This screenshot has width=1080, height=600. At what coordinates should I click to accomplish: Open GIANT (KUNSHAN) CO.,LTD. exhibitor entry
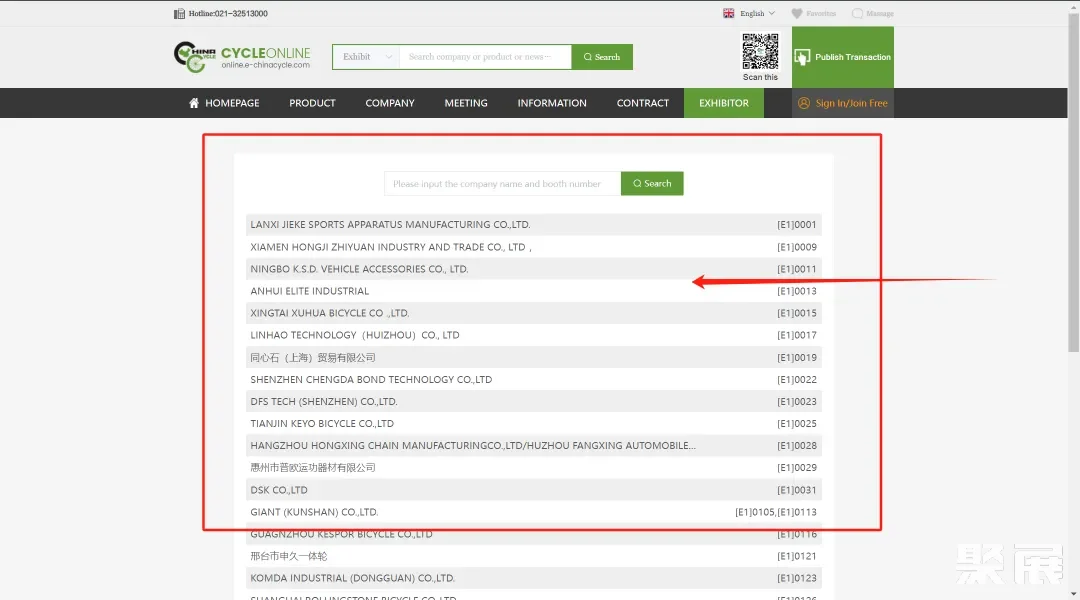pos(314,512)
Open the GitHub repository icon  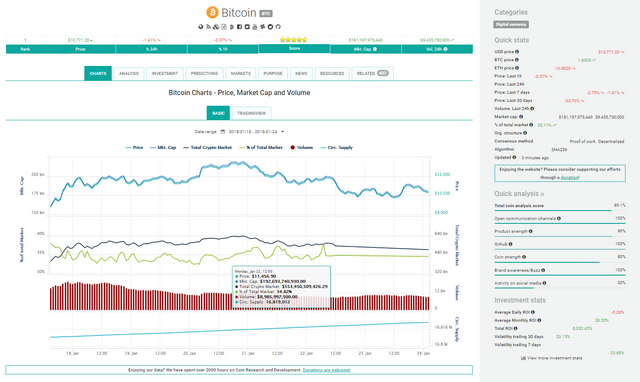pyautogui.click(x=278, y=27)
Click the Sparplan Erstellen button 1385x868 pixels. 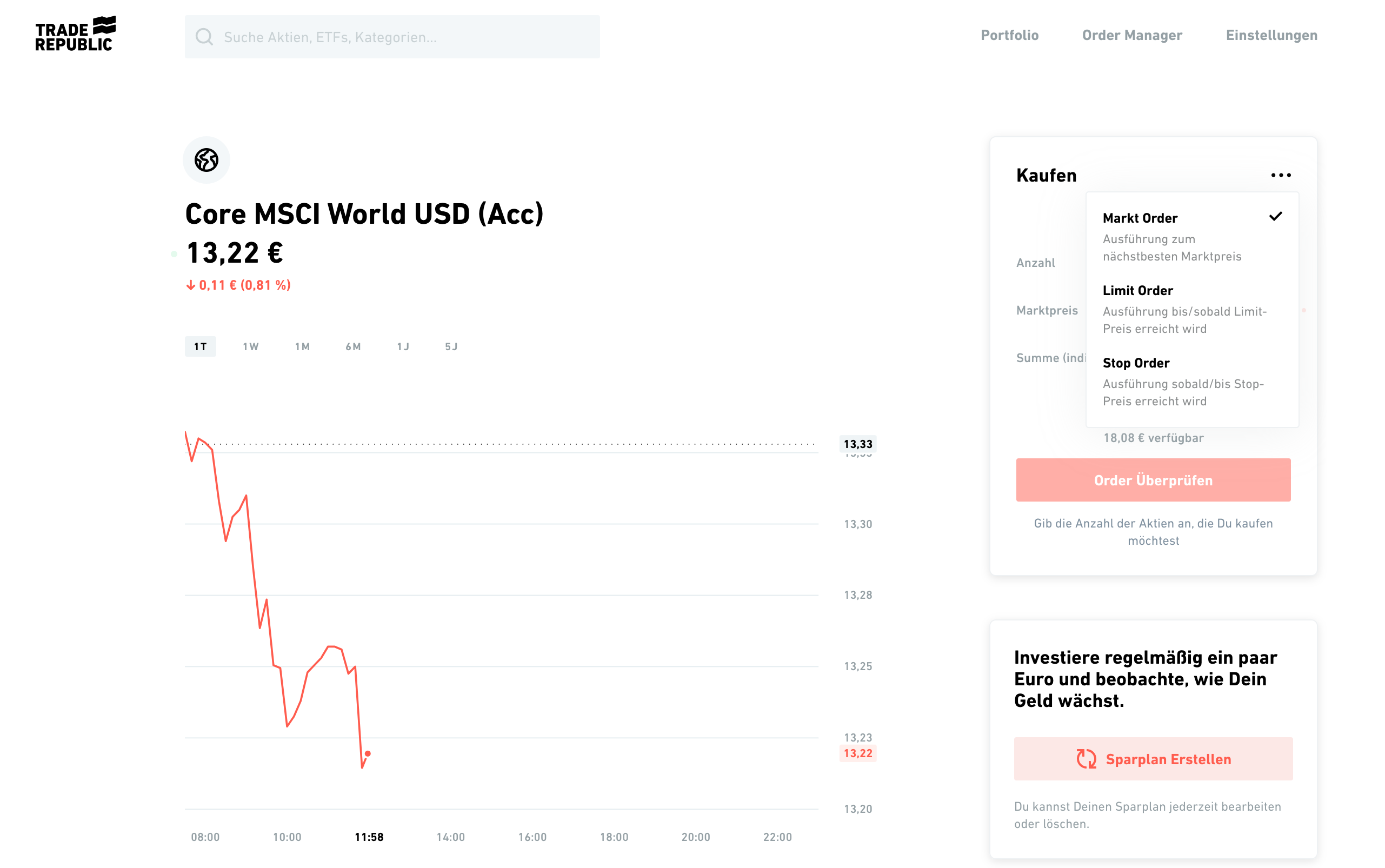[x=1153, y=759]
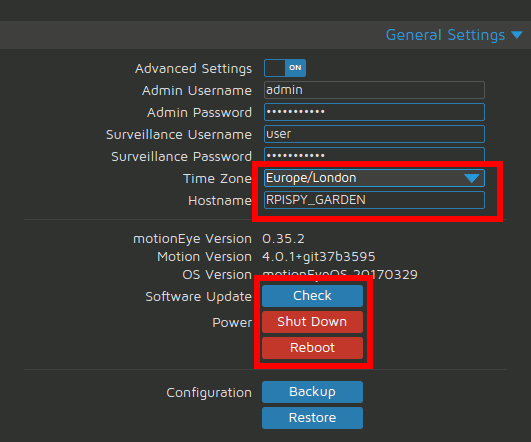Collapse the General Settings section arrow
The image size is (531, 442).
pyautogui.click(x=517, y=35)
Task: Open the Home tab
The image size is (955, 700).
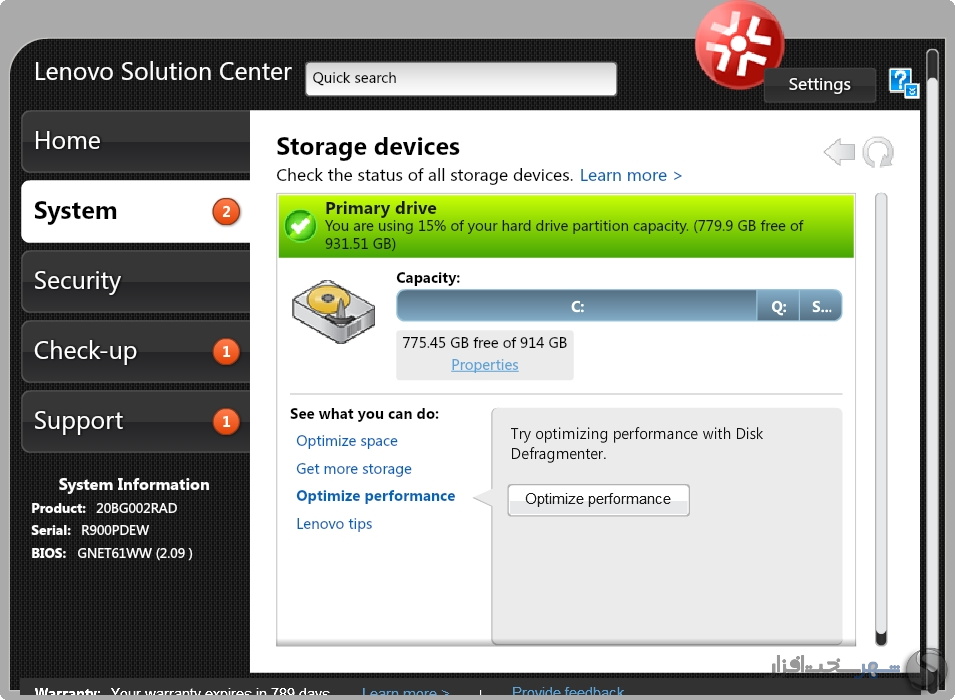Action: 136,141
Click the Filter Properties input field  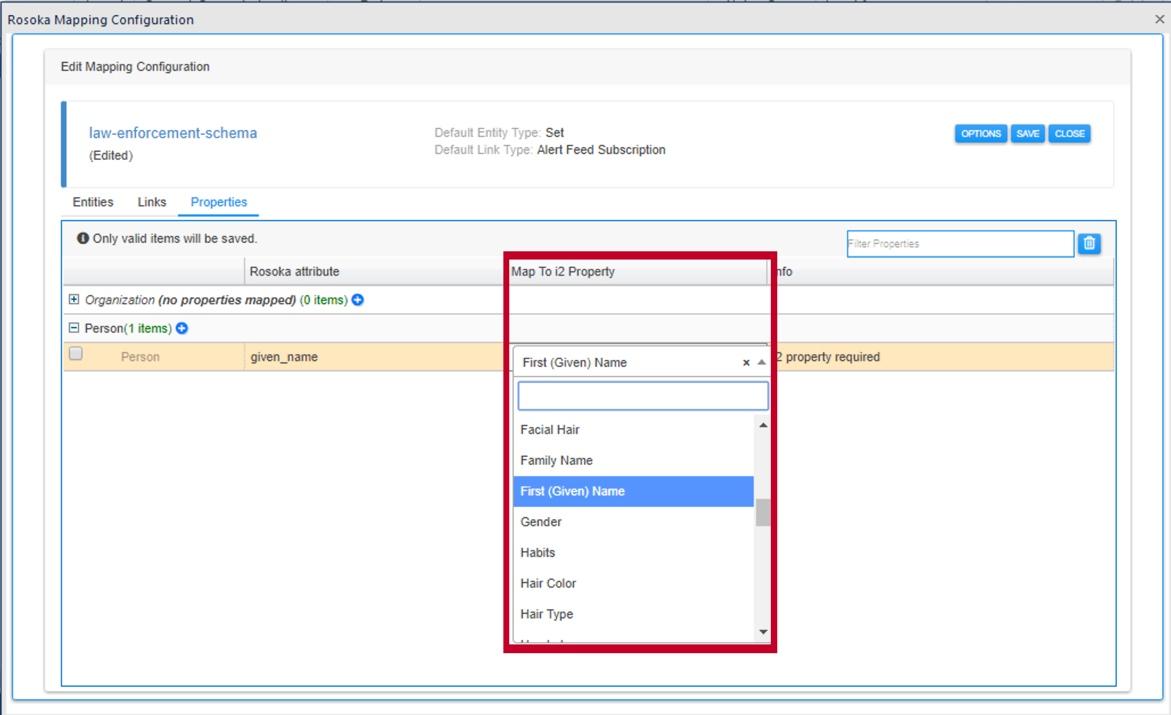tap(959, 244)
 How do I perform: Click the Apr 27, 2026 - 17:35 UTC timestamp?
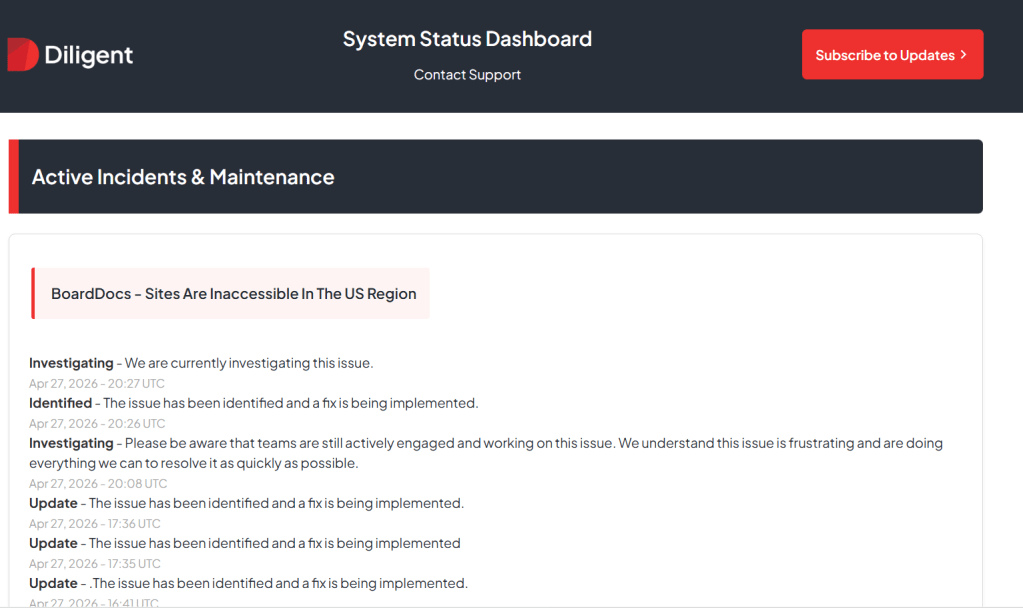click(94, 563)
########
Your reply must hold only the lines from the line containing "How do I perform: Click" through the end of the records above, written out exactly, both ends included, with no pictures, please.

 How do I perform: Click the Apr 27, 2026 - 17:35 UTC timestamp?
click(94, 563)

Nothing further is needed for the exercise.